_Extrait_:
-*-
En cet instant où on se sent dédaigneux de la terre et regarde la mer telle une mouette, assis, on se met à fuir, parcourt plusieurs kilomètres par l’esprit, pousse vers l’Ouest, vers la conque qui vit naître, puis se développer cette remarquable cité où, ô chimère, on cherche à exhumer des bribes de son illustre passé…

Dans l’Enfance de l’Europe, Fossier a écrit que les villes d’avant 1200 étaient des corps étrangers, des kystes, des malformations dans la société médiévale. Ses références sans doute accolées à ce qu’était le royaume de France, voir, au plus, au futur Royaume Uni, il semble toutefois que cette affirmation ne doive pas être prise à la lettre ; car la ville a été, et est, le pivot de l’histoire de la Péninsule. De fait, à travers l’histoire urbaine on lit toute l’histoire de ce pays ; le Mezzogiorno mis à part, et encore ! ; et cela, si on fait fi de la période romaine, commença réellement au cours du Moyen Âge ; car c’est durant cette ère, et au sein d’unités urbaines, que se produisirent des évènements majeurs qui ont marqué l’histoire du continent.
-*-
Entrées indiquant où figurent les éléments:
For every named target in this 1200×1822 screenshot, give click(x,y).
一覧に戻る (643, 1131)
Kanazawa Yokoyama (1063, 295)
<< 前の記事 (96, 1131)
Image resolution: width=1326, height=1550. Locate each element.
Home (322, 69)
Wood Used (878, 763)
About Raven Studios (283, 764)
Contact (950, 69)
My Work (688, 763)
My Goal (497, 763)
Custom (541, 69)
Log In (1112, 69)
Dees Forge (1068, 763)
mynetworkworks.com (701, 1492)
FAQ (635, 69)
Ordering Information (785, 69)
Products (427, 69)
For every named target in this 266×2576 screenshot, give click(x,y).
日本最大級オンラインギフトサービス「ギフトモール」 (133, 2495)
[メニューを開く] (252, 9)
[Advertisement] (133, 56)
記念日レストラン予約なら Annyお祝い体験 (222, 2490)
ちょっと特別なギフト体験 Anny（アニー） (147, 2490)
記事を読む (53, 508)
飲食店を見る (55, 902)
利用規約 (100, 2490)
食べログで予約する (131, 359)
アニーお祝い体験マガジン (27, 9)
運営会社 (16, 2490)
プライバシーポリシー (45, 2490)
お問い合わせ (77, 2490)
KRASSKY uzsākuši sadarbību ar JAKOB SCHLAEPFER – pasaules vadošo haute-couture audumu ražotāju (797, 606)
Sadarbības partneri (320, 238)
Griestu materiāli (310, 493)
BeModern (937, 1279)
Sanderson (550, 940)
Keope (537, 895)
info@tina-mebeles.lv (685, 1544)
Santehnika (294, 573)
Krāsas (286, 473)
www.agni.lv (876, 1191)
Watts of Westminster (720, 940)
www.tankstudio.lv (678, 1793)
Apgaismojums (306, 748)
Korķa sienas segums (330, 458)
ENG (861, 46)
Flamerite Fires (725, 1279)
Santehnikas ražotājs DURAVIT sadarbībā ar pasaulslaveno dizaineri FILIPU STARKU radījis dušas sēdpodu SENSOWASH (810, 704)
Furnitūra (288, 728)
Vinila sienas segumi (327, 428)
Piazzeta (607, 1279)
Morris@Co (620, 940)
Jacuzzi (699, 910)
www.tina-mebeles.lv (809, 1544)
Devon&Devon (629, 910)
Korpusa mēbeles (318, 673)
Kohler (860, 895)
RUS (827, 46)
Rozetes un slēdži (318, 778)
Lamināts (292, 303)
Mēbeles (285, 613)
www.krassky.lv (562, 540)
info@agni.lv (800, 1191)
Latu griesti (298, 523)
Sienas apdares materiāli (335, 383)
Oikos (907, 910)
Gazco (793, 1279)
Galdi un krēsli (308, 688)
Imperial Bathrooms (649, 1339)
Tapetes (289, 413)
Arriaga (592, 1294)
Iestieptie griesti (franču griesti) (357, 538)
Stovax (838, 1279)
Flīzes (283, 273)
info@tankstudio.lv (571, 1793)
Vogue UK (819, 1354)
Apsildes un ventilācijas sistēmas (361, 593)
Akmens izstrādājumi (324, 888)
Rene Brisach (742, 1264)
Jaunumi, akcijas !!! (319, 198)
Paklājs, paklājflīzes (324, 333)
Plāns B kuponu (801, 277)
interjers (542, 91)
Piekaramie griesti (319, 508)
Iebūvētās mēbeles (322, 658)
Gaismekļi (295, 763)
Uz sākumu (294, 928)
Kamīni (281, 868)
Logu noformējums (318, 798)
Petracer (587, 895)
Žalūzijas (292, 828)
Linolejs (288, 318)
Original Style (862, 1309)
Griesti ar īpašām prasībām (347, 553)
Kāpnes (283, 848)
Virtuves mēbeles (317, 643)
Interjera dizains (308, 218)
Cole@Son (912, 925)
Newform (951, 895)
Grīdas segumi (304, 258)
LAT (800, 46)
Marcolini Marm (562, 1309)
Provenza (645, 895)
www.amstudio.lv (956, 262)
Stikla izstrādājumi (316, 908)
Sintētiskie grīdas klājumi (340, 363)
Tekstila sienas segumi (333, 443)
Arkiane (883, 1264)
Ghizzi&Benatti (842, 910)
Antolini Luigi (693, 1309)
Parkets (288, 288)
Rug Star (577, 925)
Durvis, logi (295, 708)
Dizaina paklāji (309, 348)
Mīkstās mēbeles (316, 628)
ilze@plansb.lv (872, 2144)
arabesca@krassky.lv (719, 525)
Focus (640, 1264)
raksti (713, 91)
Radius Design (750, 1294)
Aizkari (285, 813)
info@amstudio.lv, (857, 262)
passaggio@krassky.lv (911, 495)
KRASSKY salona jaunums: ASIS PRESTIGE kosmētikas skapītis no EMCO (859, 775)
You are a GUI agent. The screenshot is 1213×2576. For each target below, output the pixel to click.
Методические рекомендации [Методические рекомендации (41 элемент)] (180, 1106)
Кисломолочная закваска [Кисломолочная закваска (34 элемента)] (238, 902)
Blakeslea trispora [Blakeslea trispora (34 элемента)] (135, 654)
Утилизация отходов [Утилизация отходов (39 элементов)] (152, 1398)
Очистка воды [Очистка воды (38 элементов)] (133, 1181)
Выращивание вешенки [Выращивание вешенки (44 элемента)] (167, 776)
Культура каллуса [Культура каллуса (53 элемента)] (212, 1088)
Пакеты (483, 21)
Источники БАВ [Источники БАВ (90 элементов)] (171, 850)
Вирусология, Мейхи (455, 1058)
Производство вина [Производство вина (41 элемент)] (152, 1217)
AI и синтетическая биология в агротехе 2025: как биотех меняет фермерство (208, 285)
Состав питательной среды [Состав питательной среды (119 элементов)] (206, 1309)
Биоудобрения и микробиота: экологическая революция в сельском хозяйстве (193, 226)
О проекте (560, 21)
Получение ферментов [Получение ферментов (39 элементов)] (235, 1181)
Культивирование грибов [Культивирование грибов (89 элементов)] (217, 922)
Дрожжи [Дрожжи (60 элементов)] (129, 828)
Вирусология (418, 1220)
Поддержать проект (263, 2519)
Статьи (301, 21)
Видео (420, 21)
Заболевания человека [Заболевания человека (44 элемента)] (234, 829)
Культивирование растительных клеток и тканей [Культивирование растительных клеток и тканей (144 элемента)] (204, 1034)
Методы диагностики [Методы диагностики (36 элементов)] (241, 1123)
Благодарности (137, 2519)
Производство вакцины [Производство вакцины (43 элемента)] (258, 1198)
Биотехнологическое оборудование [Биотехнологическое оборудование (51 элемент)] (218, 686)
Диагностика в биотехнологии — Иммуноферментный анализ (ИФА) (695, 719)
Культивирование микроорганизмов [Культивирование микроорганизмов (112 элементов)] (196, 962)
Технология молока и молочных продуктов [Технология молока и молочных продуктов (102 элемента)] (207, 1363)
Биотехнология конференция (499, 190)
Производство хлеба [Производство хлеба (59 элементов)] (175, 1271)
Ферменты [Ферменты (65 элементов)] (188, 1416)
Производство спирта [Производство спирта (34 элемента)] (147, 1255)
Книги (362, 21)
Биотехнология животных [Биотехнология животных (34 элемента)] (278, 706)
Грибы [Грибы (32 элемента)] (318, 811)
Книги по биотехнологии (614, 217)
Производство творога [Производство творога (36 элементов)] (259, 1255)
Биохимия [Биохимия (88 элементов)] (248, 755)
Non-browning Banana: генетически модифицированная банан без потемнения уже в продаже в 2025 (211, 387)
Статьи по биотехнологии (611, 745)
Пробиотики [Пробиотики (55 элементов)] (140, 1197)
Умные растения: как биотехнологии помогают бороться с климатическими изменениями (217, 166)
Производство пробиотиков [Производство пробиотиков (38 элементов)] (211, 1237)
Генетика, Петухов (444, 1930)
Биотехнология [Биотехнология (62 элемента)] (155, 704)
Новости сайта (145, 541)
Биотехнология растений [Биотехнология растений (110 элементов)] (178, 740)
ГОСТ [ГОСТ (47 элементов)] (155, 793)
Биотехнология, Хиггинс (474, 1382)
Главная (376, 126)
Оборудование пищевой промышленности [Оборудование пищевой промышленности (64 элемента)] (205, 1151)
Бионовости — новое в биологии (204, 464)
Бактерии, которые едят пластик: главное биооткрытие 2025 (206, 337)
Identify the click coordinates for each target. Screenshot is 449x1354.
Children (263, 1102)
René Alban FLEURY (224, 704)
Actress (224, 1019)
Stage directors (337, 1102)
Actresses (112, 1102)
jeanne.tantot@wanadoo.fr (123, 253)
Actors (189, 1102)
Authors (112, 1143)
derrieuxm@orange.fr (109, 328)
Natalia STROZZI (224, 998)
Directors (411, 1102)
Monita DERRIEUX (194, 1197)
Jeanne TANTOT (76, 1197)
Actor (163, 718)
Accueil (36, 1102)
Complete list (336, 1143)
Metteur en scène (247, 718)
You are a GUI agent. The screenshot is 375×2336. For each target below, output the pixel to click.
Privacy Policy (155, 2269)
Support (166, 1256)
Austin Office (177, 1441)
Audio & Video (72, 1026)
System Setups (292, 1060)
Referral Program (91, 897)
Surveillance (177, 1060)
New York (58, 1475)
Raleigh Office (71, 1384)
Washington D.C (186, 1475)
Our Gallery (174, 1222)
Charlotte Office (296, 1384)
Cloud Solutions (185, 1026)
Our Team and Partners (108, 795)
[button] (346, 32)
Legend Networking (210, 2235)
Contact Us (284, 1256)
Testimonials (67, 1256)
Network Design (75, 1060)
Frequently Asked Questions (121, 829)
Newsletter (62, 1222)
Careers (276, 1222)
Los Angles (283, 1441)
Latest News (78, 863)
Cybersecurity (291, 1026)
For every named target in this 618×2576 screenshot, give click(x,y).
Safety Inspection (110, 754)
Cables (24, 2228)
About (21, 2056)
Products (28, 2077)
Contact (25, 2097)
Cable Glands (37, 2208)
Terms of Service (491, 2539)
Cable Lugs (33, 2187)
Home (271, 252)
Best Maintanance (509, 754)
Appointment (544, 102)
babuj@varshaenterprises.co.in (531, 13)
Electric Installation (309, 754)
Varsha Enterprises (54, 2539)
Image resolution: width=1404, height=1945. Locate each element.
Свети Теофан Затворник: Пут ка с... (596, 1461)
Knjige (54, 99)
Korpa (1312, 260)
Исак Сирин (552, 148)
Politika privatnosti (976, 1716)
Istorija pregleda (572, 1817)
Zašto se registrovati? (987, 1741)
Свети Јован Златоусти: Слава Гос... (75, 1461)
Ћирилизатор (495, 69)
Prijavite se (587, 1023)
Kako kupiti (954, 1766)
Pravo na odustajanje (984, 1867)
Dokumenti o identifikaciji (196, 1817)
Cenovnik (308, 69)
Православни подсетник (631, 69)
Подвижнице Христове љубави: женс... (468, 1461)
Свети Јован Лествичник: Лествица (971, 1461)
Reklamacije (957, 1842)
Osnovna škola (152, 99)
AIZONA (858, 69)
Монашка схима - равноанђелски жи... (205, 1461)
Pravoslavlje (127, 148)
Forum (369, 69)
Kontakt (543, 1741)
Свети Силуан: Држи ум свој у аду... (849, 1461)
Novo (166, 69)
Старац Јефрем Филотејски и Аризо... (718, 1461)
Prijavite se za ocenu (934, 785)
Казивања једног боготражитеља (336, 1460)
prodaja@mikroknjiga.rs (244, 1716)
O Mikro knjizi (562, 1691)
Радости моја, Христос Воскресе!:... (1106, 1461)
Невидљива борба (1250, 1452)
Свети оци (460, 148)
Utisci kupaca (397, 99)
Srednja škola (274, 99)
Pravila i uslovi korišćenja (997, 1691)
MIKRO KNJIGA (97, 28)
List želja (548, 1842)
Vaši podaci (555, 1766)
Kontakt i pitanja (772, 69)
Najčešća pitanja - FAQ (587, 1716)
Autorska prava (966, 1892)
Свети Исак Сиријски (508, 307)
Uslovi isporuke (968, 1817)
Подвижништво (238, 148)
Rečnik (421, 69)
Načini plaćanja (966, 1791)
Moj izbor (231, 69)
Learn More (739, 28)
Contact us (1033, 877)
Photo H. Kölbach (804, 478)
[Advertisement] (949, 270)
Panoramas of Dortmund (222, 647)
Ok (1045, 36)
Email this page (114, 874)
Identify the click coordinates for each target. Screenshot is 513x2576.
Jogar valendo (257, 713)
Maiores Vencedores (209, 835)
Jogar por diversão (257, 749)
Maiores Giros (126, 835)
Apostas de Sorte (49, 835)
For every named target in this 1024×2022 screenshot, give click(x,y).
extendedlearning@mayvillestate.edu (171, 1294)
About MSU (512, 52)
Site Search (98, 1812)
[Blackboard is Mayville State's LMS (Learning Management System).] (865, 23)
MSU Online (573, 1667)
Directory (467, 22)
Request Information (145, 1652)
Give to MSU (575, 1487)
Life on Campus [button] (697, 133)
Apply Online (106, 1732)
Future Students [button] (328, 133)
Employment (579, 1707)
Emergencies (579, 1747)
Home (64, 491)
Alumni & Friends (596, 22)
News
-*-
_Consignes_:
1. Résumez l'extrait sur les villes médiévales en deux phrases.
2. Disposez en liste JSON de chaînes, une chaîne par ligne et sans lignes vides, toutes les entrées depuis celle qui contient « Iebūvētās mēbeles (322, 658) » jusqu'à celle qui contient « О проекте (560, 21) », ces deux bornes comprises.
L'extrait et les entrées n'ont aucun rapport entre eux.

_Corrigé_:
1. Assis face à la mer, on s'évade en esprit vers l'Ouest, jusqu'à la conque où est née une remarquable cité dont on cherche à exhumer des bribes de l'illustre passé. L'extrait nuance ensuite l'affirmation de Fossier selon laquelle les villes d'avant 1200 étaient des corps étrangers dans la société médiévale, car la ville a été le pivot de l'histoire de la Péninsule, surtout à partir du Moyen Âge, quand des événements majeurs pour le continent se produisirent au sein d'unités urbaines.

2.
[
  "Iebūvētās mēbeles (322, 658)",
  "Gaismekļi (295, 763)",
  "Uz sākumu (294, 928)",
  "Kamīni (281, 868)",
  "Logu noformējums (318, 798)",
  "Petracer (587, 895)",
  "Žalūzijas (292, 828)",
  "Linolejs (288, 318)",
  "Original Style (862, 1309)",
  "Griesti ar īpašām prasībām (347, 553)",
  "Kāpnes (283, 848)",
  "Virtuves mēbeles (317, 643)",
  "Interjera dizains (308, 218)",
  "Cole@Son (912, 925)",
  "Newform (951, 895)",
  "Grīdas segumi (304, 258)",
  "LAT (800, 46)",
  "Marcolini Marm (562, 1309)",
  "Provenza (645, 895)",
  "www.amstudio.lv (956, 262)",
  "Stikla izstrādājumi (316, 908)",
  "Sintētiskie grīdas klājumi (340, 363)",
  "Tekstila sienas segumi (333, 443)",
  "Arkiane (883, 1264)",
  "Ghizzi&Benatti (842, 910)",
  "Antolini Luigi (693, 1309)",
  "Parkets (288, 288)",
  "Rug Star (577, 925)",
  "Durvis, logi (295, 708)",
  "Dizaina paklāji (309, 348)",
  "Mīkstās mēbeles (316, 628)",
  "ilze@plansb.lv (872, 2144)",
  "arabesca@krassky.lv (719, 525)",
  "Focus (640, 1264)",
  "raksti (713, 91)",
  "Radius Design (750, 1294)",
  "Aizkari (285, 813)",
  "info@amstudio.lv, (857, 262)",
  "passaggio@krassky.lv (911, 495)",
  "KRASSKY salona jaunums: ASIS PRESTIGE kosmētikas skapītis no EMCO (859, 775)",
  "You are a GUI agent. The screenshot is 1213×2576. For each target below, output the pixel to click.",
  "Методические рекомендации [Методические рекомендации (41 элемент)] (180, 1106)",
  "Кисломолочная закваска [Кисломолочная закваска (34 элемента)] (238, 902)",
  "Blakeslea trispora [Blakeslea trispora (34 элемента)] (135, 654)",
  "Утилизация отходов [Утилизация отходов (39 элементов)] (152, 1398)",
  "Очистка воды [Очистка воды (38 элементов)] (133, 1181)",
  "Выращивание вешенки [Выращивание вешенки (44 элемента)] (167, 776)",
  "Культура каллуса [Культура каллуса (53 элемента)] (212, 1088)",
  "Пакеты (483, 21)",
  "Источники БАВ [Источники БАВ (90 элементов)] (171, 850)",
  "Вирусология, Мейхи (455, 1058)",
  "Производство вина [Производство вина (41 элемент)] (152, 1217)",
  "AI и синтетическая биология в агротехе 2025: как биотех меняет фермерство (208, 285)",
  "Состав питательной среды [Состав питательной среды (119 элементов)] (206, 1309)",
  "Биоудобрения и микробиота: экологическая революция в сельском хозяйстве (193, 226)",
  "О проекте (560, 21)"
]